Sean Lane: How many of those dry runs did you all do?
Jackie Wright: A lot. Mark probably did a lot more than me to be fair. We did at least two hours with the MC himself, and then we had a couple of core committee meetings, probably at least three hours of core committee meetings, where we were going through that run of show document ourselves, and then Mark and each of the pillar leads, so that our other productivity team members so it's two of them, they each had their own dry runs with their content or presenters. So Mark, how many dry runs did you end up doing?
Mark Siciliano: It ended up being about a couple of weeks worth of dry runs. So, we broke down our kickoff into three buckets, not including the corporate delivery, which was itself a big event. And so those three, probably six dry runs a piece with separate deliverables by, I call them inaudible, people responsible for the content that so many people outside of this team stepped up to deliver their own Showtime. You know what I mean? In a way it was their opportunity to shine in front of the organization.

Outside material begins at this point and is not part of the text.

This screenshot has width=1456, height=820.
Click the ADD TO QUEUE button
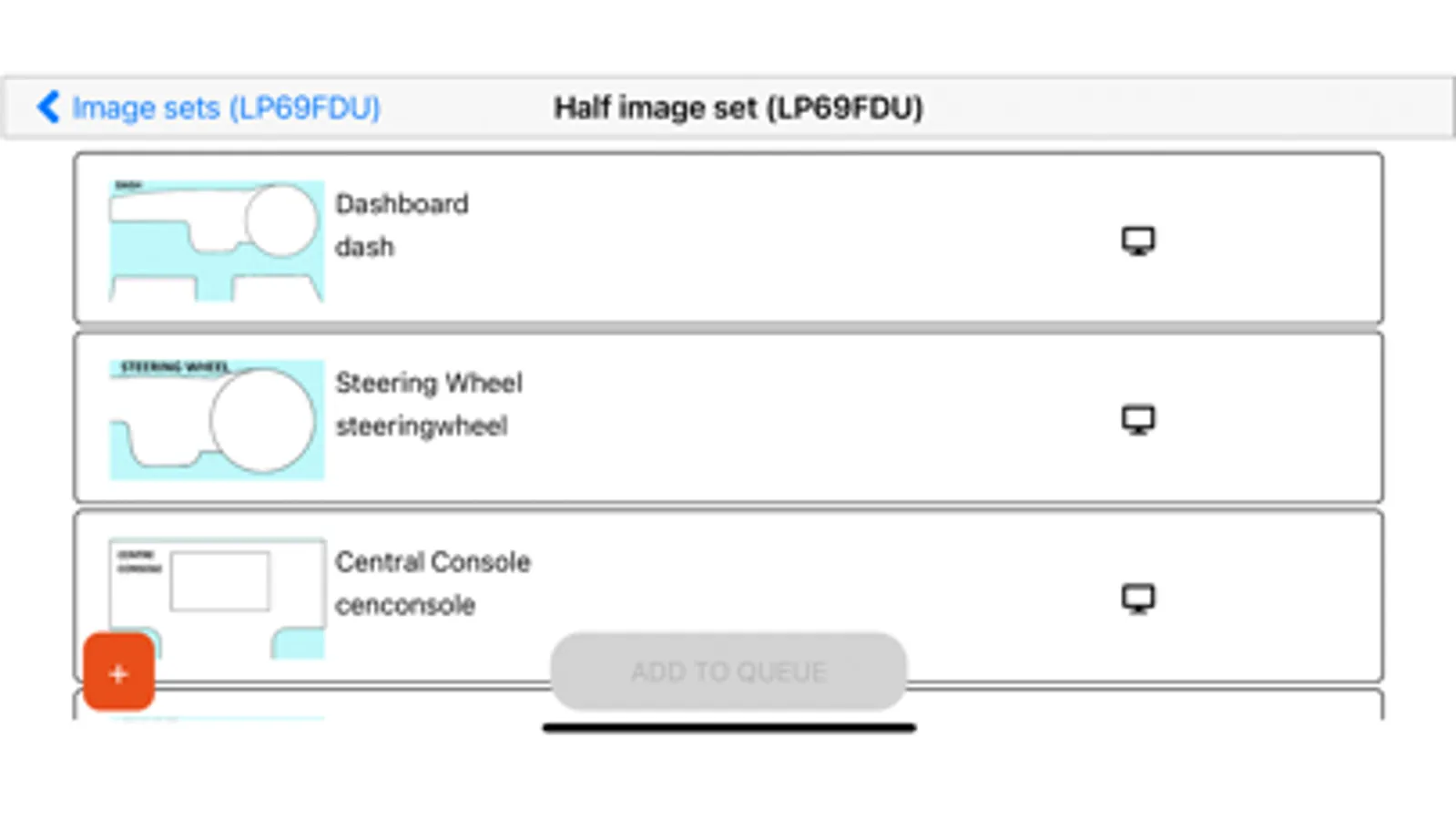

Jackie Wright: It's another benefit of recording ahead of time lets you... For it to be fair, Maria, didn't have to do crosstalk, because she prerecoded.
Mark Siciliano: Lucky devil.
Jackie Wright: Yeah
Maria Casella: Well, it goes both ways. I think that you still have to do practice sessions, because the quality when it's prerecorded is expected to be higher. You get the advantage of if you don't hit that line just right, or if something's stuck in the middle of the story, you can re- record it. So, you definitely don't have to practice till perfect, but you definitely have to do a lot of practice making sure the flow was really good, the tone is right. I will also say we had an amazing video team, but making sure the speaker is... Lighting and background, and a lot of it being on Drift brand, that all takes time. The overall takeaway is all of the investment upfront is worth it when the final product is really good, and resonates to what Mark was saying, and people retain... What we talked about at the beginning of this, when you retain that and when it all fits together really well, it's magic. But it takes a lot of upfront work, and a lot of behind the scenes work from a lot of people on the team.
Sean Lane: That level of prep is critical for a couple of reasons. First, for recorded sessions, you have to start that prep even further in advance, because you need the time built in for recording, editing and more editing. And second, with facilitators like Mark and Jackie and Maria, they have to have the trust and the faith that the content they've prepared is going to stay at a really high level when they pass the reigns off to any single presenter. One lackluster session, and you might lose some folks in your audience. Okay. So, we said at the top of the show, how quickly people can forget, and are likely to forget most of what they hear at a kickoff. And Mark told us that reinforcement helps play a really critical role in making sure that some of the key concepts are retained. So, after all that work, what does that reinforcement look like? How do we measure that this massive event was worth it?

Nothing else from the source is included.